## Directions
Copy the lines of all the records below word for word, leaving out the pictures.

++++++++

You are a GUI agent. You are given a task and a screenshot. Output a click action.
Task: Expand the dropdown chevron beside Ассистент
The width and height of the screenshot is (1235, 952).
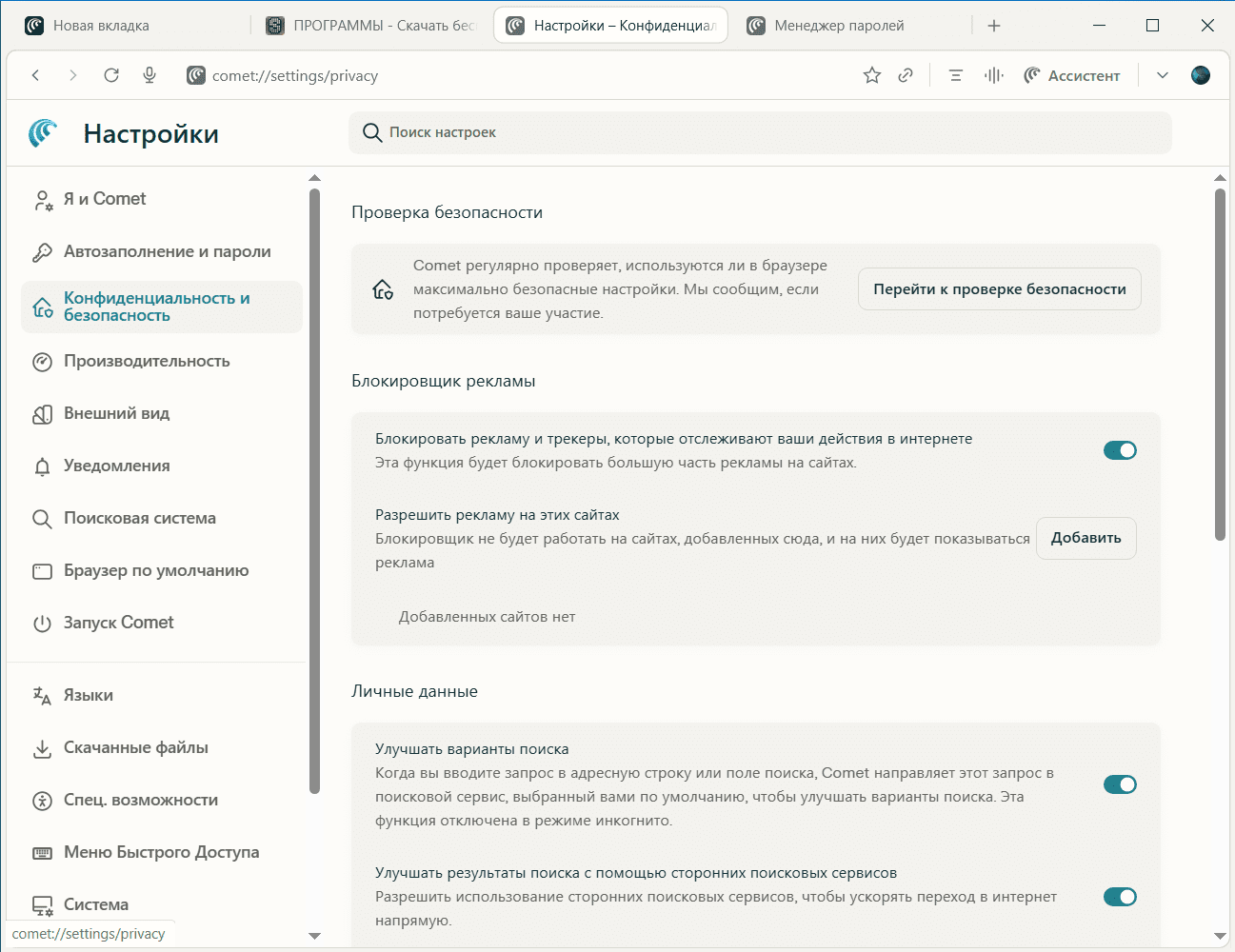point(1163,75)
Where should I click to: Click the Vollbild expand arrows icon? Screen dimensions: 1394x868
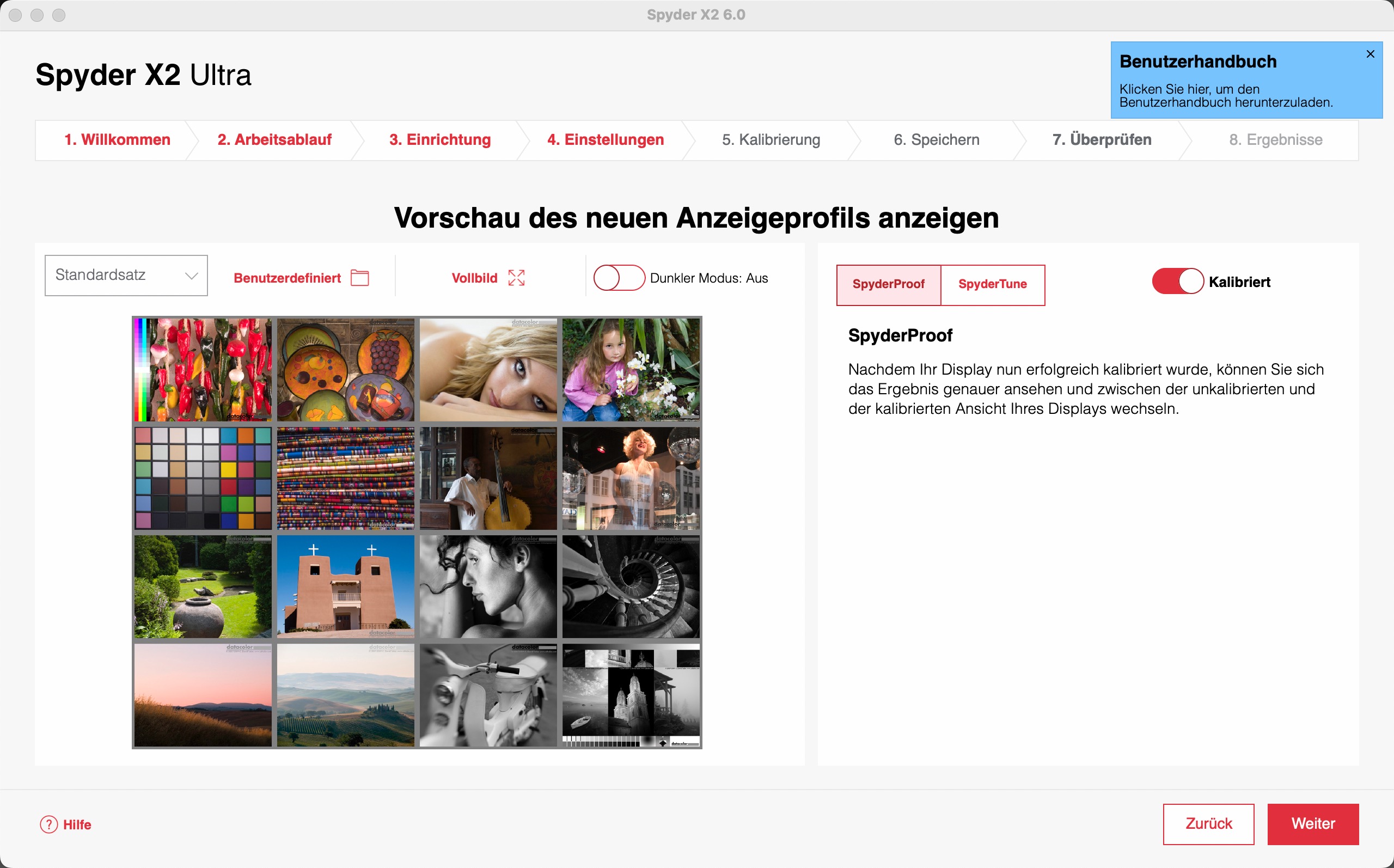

++++++++

## Task solution
You are a GUI agent. You are given a task and a screenshot. Output a click action.
Task: Expand the dropdown chevron beside Ассистент
The width and height of the screenshot is (1235, 952).
point(1163,75)
Where should I click to: Click the Vollbild expand arrows icon? Screen dimensions: 1394x868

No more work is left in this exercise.